On 11/24/2012 03:25 PM, Doug Hardie wrote:
On 24 November 2012, at 12:32, Tim Daneliuk wrote:Can someone kindly explain what is going on here: Machine A: FreeBSD - was running 8, just upgraded to 9.1-PRE (I don't recall seeing the behavior described below in V8, but then, I don't think I ever tried it). Machine B: Linux Mint Desktop - Machine A acts as an NFS server for Machine B. - Machine A exports a particular directory like this: /usr/foo -maproot=myid -network ... - /usr/foo/bar is owned by root on Machine A and has files therein owned as root:root with permissions of 600. - If I access /usr/foo/bar/file1 from Machine B, I cannot read it but - and this is the part I don't get - I CAN *rename* it.
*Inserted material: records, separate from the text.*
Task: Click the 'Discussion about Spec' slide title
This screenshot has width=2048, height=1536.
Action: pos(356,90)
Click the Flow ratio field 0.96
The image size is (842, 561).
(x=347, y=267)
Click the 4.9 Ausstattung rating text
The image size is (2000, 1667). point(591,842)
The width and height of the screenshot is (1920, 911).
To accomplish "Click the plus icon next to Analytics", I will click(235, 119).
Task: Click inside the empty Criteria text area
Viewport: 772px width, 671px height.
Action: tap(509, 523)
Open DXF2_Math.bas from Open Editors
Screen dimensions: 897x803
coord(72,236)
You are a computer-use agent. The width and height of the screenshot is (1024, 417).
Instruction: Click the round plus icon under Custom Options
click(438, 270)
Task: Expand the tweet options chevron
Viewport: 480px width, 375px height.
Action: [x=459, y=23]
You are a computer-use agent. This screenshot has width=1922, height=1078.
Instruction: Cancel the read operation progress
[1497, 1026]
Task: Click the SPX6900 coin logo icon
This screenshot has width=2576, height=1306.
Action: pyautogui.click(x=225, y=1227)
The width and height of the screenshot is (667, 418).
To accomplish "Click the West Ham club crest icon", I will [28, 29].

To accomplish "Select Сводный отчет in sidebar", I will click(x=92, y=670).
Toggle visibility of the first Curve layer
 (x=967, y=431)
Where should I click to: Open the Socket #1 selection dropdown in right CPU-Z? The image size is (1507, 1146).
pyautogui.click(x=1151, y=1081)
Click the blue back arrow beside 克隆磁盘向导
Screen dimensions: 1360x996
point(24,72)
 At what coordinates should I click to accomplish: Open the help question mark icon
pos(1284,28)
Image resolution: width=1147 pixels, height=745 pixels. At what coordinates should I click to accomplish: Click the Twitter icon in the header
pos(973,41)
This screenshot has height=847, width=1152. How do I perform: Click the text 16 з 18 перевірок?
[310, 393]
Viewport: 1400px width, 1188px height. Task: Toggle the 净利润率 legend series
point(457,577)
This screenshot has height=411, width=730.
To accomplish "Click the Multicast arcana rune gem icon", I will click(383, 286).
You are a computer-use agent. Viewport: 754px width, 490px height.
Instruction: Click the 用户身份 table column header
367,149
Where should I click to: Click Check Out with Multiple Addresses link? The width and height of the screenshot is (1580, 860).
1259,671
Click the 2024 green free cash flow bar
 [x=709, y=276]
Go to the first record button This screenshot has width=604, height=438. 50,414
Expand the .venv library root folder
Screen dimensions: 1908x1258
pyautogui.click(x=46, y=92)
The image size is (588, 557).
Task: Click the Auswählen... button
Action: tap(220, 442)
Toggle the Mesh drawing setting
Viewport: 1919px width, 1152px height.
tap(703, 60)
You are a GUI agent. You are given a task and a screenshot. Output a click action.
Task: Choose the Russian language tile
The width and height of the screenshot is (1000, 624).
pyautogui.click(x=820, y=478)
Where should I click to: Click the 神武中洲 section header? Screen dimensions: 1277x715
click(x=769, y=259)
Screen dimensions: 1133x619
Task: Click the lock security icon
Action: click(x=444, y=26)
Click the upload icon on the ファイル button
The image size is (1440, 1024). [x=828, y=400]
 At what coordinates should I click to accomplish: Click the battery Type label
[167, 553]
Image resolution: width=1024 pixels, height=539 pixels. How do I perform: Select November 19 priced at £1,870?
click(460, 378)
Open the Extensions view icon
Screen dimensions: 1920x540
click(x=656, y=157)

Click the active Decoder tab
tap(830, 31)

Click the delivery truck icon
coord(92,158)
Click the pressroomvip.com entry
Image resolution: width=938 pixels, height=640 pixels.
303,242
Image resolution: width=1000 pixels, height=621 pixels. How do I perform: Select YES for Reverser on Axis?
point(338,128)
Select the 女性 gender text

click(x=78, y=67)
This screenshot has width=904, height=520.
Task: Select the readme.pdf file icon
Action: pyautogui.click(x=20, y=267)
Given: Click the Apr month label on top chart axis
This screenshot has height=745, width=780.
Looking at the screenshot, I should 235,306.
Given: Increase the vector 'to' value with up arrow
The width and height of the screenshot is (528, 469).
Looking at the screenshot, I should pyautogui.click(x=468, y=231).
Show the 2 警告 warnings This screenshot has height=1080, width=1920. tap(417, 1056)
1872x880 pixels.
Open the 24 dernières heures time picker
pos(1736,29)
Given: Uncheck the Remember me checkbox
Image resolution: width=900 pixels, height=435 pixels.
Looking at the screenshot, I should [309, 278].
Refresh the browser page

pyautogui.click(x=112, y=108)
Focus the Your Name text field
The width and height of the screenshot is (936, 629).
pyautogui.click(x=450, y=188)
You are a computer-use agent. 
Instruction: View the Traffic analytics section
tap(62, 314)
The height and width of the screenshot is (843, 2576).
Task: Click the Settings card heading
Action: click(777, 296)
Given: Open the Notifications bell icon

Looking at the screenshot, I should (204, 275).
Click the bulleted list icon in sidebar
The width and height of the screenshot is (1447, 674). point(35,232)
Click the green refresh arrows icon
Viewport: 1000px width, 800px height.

What's going on? Since /foo/bar/ is owned by root and everything in it is 600 root:root, I would not expect a remote access to allow things like renaming. Clearly I am missing something here, but I don't get it.What are the permissions on the directory /usr/foo/bar?
775 Let me correct something. The files in that directory are owned by root:wheel (not root:root - I got my *nixes confused), but they definitely have 600 perms. On Machine A, user 'myid' is IN the wheel group but I still don't see how he's getting permission to rename the file.